The problem -
Revise the material starting at its first line and ending at the line that contains "tap(25, 16)", changing "Viewport" to "Window" and leaving all else unchanged.

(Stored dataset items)
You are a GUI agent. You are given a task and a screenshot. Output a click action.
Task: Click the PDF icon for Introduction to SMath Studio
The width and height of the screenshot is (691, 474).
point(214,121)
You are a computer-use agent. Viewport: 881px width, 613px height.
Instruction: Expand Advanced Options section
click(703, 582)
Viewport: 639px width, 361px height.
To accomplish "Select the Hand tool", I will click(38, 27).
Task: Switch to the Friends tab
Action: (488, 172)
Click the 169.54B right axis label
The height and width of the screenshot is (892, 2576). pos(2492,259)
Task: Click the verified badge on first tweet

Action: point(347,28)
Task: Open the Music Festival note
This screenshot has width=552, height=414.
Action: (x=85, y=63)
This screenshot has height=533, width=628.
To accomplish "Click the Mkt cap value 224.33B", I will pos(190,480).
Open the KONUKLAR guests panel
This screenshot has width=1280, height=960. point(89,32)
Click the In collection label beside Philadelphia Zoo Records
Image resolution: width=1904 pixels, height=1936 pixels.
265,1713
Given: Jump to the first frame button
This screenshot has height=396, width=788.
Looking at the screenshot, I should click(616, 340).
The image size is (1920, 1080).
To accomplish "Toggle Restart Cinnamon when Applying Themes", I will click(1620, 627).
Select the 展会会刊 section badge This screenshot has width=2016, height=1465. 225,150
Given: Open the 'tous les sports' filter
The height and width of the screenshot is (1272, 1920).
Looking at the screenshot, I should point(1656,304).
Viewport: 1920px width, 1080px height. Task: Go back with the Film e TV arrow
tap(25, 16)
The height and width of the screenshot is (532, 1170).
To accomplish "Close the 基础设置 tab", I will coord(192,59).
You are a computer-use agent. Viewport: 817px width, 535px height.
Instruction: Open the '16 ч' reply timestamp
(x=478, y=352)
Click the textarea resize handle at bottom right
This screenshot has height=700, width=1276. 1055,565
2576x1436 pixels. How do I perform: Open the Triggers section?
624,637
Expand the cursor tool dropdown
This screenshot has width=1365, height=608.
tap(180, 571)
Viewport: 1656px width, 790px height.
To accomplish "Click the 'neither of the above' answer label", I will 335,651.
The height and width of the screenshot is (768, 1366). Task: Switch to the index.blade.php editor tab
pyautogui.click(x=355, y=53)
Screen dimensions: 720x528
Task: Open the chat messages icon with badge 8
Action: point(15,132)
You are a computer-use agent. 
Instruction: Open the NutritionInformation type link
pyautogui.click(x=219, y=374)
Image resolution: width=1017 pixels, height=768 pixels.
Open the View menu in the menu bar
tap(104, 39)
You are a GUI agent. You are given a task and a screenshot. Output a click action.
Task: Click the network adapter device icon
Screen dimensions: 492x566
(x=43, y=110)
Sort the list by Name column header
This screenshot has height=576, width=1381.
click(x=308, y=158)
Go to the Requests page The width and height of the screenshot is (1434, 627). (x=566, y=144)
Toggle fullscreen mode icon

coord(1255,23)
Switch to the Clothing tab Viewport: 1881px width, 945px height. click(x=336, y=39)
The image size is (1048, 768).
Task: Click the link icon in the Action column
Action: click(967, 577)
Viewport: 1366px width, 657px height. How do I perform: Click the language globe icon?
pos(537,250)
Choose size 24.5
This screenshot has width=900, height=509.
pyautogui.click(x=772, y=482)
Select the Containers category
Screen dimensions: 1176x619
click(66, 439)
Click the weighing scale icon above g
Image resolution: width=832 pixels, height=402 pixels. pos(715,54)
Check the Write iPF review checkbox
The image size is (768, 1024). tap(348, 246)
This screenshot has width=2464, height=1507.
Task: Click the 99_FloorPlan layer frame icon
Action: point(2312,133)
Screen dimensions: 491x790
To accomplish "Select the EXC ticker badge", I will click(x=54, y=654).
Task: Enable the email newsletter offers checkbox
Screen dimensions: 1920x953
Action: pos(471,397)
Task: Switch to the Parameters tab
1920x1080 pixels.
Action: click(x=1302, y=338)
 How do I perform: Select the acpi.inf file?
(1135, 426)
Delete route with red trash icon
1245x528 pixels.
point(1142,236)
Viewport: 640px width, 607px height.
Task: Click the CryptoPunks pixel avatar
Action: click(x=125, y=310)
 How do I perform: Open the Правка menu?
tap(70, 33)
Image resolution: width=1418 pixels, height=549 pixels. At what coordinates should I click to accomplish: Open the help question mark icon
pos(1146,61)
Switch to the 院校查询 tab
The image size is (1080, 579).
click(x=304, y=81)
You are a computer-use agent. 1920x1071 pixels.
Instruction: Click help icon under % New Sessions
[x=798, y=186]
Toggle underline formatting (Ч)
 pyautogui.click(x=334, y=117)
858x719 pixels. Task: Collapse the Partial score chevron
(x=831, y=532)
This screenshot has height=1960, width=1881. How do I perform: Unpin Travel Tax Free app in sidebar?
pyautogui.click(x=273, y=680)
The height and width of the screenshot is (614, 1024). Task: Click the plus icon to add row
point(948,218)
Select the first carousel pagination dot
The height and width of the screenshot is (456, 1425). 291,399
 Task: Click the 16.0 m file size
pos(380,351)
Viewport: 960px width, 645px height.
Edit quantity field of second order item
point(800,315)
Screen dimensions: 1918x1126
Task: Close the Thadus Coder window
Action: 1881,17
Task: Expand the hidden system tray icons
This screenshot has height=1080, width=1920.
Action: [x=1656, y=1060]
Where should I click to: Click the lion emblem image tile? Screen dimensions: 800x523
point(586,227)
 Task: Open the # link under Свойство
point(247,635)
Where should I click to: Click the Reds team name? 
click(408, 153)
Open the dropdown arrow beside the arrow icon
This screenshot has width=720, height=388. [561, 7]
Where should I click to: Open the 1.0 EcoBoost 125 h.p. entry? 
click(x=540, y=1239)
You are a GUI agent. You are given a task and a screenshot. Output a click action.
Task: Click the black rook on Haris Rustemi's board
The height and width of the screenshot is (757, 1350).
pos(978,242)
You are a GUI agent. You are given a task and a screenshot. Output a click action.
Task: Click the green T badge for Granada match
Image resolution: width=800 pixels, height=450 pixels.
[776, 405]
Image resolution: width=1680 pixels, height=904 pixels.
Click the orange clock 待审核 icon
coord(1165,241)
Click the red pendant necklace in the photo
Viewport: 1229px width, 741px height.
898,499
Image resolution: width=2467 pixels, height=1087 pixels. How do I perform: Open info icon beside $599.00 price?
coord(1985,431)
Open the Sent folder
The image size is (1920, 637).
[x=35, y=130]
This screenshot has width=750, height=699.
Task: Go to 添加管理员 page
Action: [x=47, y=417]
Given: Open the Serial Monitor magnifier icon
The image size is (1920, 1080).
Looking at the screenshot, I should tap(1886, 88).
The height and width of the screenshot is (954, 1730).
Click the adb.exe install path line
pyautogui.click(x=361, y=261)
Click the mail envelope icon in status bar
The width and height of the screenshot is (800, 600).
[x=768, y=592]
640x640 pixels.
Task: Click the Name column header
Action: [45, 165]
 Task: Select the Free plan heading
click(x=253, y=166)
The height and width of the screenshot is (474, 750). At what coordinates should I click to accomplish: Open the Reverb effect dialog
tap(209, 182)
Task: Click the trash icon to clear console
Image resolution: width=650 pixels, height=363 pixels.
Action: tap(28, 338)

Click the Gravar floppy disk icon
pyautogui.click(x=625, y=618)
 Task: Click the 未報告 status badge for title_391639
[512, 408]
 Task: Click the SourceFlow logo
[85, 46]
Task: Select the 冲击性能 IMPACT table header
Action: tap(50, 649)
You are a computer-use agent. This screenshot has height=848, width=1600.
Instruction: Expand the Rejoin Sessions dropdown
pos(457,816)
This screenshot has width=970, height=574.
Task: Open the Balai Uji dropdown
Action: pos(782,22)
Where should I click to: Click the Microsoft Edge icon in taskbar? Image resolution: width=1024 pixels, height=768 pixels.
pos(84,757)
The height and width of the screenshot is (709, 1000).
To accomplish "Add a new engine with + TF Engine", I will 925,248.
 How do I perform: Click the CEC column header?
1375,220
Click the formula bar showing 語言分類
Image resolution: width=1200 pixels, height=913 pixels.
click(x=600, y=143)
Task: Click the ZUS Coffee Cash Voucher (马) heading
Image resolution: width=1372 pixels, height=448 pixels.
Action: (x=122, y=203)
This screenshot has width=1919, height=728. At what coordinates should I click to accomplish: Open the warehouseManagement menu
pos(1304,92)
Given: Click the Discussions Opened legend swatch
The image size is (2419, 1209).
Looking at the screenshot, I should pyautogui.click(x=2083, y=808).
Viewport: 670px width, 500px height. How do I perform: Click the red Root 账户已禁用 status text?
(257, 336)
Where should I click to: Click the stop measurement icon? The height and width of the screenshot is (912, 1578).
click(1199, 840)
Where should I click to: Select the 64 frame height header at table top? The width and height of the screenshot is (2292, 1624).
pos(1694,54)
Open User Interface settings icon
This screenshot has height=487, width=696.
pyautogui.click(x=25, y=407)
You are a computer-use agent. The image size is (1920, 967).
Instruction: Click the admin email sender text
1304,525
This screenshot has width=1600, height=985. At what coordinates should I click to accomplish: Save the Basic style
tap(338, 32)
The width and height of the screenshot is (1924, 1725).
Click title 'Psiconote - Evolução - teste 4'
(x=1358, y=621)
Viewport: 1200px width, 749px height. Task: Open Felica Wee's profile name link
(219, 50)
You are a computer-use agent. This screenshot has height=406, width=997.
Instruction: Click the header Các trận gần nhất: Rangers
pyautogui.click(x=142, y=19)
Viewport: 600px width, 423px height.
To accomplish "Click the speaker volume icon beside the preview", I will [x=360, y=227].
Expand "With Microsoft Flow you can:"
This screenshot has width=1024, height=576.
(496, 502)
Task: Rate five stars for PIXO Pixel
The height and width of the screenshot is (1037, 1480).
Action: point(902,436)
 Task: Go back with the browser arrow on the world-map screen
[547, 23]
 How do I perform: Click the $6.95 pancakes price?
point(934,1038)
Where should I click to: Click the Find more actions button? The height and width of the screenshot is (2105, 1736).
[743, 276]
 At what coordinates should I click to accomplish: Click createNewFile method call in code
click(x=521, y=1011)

Output for this task -
You are a GUI agent. You are given a task and a screenshot. Output a click action.
Task: Click the PDF icon for Introduction to SMath Studio
The width and height of the screenshot is (691, 474).
point(214,121)
You are a computer-use agent. Window: 881px width, 613px height.
Instruction: Expand Advanced Options section
click(703, 582)
Window: 639px width, 361px height.
To accomplish "Select the Hand tool", I will click(38, 27).
Task: Switch to the Friends tab
Action: (488, 172)
Click the 169.54B right axis label
The height and width of the screenshot is (892, 2576). pos(2492,259)
Task: Click the verified badge on first tweet

Action: point(347,28)
Task: Open the Music Festival note
This screenshot has width=552, height=414.
Action: (x=85, y=63)
This screenshot has height=533, width=628.
To accomplish "Click the Mkt cap value 224.33B", I will pos(190,480).
Open the KONUKLAR guests panel
This screenshot has width=1280, height=960. point(89,32)
Click the In collection label beside Philadelphia Zoo Records
Image resolution: width=1904 pixels, height=1936 pixels.
265,1713
Given: Jump to the first frame button
This screenshot has height=396, width=788.
Looking at the screenshot, I should click(616, 340).
The image size is (1920, 1080).
To accomplish "Toggle Restart Cinnamon when Applying Themes", I will click(1620, 627).
Select the 展会会刊 section badge This screenshot has width=2016, height=1465. 225,150
Given: Open the 'tous les sports' filter
The height and width of the screenshot is (1272, 1920).
Looking at the screenshot, I should point(1656,304).
Window: 1920px width, 1080px height. Task: Go back with the Film e TV arrow
tap(25, 16)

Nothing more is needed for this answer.